Натянула одеяло еще выше, на самую голову, ничего не хотела больше слышать, — но слышала, как в прихожей неосторожно щелкнул замок, потом мягко хлопнула обитая клеенкой входная дверь.
Неужели опять? Не может быть! Не должно быть, чтобы именно сегодня.
Слишком чудовищным представилось это сочетание: любовь и смерть, светлые мечты и черное дело.
Ведь только что, еще так недавно, он благословлял ее перед сном, такой старенький, милый, хороший...
Хороший ли? Лежал одетый, стало быть, знал, что придется идти ночью. Теперь понятно, почему рассердился. Просто боялся, что она догадается раньше, чем следует. Будет удерживать его, просить.
Знал. Знал и раньше, за ужином, когда был здесь студент, — и еще когда разговаривал с гостем в гостиной. Конечно, не сказал и ему.
Если это нужно, если это хорошо — зачем таиться? Правда не боится солнца. Любовь — правда и она светлая. Только зло прячется, ползает в потемках. Только зло.
Сами собой потекли слезы, — горькие, горячие, вымочили подушку. Как будто она видела радостный сон и проснулась, а кругом — только тоска и печаль.
Но, может быть, это неправда? Ведь она не видела. Может быть, это кто-нибудь приходил из конторы. Иногда папе приносят по ночам служебные телеграммы.
Она плачет, а папа, вероятно, уже спит спокойно и никуда ее уходил.

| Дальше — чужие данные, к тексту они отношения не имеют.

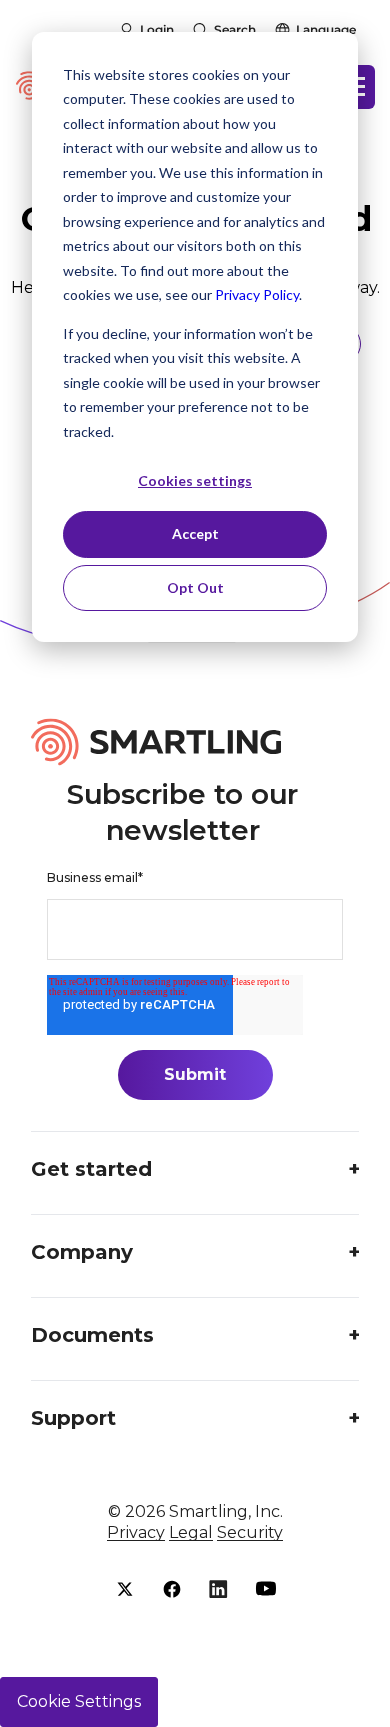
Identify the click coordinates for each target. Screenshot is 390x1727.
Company (82, 1252)
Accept (195, 533)
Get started (91, 1169)
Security (250, 1532)
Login (157, 29)
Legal (191, 1532)
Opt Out (195, 587)
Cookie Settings (79, 1701)
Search (235, 29)
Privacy (136, 1532)
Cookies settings (195, 480)
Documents (92, 1335)
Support (73, 1418)
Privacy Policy (257, 294)
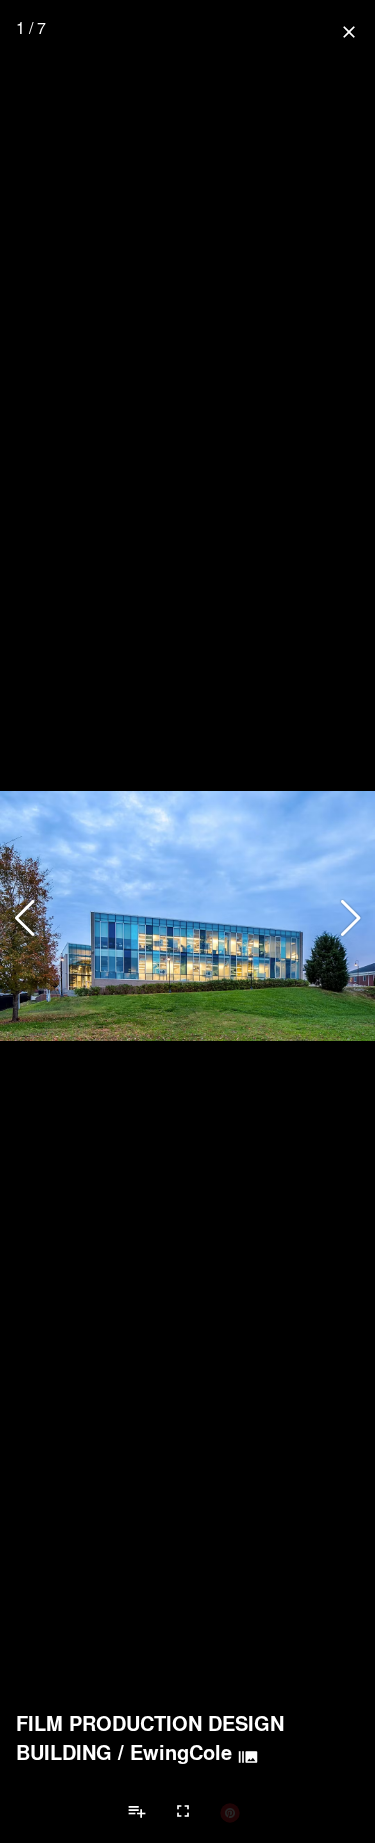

Леночка встала, взяла в руку ночник. Нужно проверить. В одной рубашке, босиком, пошла через все комнаты к спальне начальника. Темные комнаты казались очень большими и совсем незнакомыми, потому что слабый свет ночника выхватывал только несвязные отрывки из того, что пригляделось за каждый день.
Сделалось вдруг страшно идти дальше. Словно какие-то черные мохнатые руки тянулись со всех сторон, ловили за полы длинной рубашки, гасили тускло мерцающий свет. Робко позвала:
— Папа! Папочка!
Никто не отозвался. Только в своем углу, на коврике, завозились собачонки. Тузик подбежал и принялся лизать горячим мокрым языком голые ноги Леночки.
— Тсс... Тузик... Где папа?
Собачонка виляет хвостом, недоуменно засматривает в глаза.
Ну, конечно. Если бы это приходил чужой — Тузик лаял бы, не лежал бы смирно на своей постельке.
С Тузиком сделалось веселее и не так страшно. Леночка погладила его острую хитрую головку и пошла дальше. Вот и спальня.
Чинно стоит пара стоптанных туфель у пустой кровати. В воздухе еще не успел рассеяться табачный дым, тоненькой голубоватой пеленой тянется к выходу. Заколебался, когда вошла Леночка, изорвался на мелкие клочья. И пламя в ночнике всколыхнулось, на мгновение осветило все углы маленькой комнаты. Пусто.
Леночка вернулась к себе. Ночник колебался в дрожащей руке, и мохнатые лапы темноты скользили быстрее, тянулись жадно. Если прогнать эту темноту, то, вероятно, будет легче.
Долго искала спички, а темнота все время стояла за спиной, выглядывала из-за плеч, холодными пальцами забиралась под рубашку, скользила по телу. Наконец, удалось зажечь лампу. Тузик прыгнул на кровать, виновато вилял хвостиком, извиняясь за такую недозволенную дерзость. С собачьей сметливостью соображал, что происходит нечто не совсем обыденное, и потому надеялся, что простят.
При лампе, действительно, было лучше. Исчезли холодные пальцы и мохнатые лапы, и представлявшееся слишком нелепым вдруг сделалось проще.
Но нельзя спать! Нельзя спать, когда здесь же, за стеной...
Она будет сидеть и ждать, дождется отца и тогда выскажет все, все. Она не может здесь жить больше. Если отец так любит ее, то пусть откажется от этой позорной обязанности, хотя бы за это лишили службы, пенсии, всего. Не останутся нищими. Она знает языки, может зарабатывать. Научится писать на машинке и поступит куда-нибудь в контору.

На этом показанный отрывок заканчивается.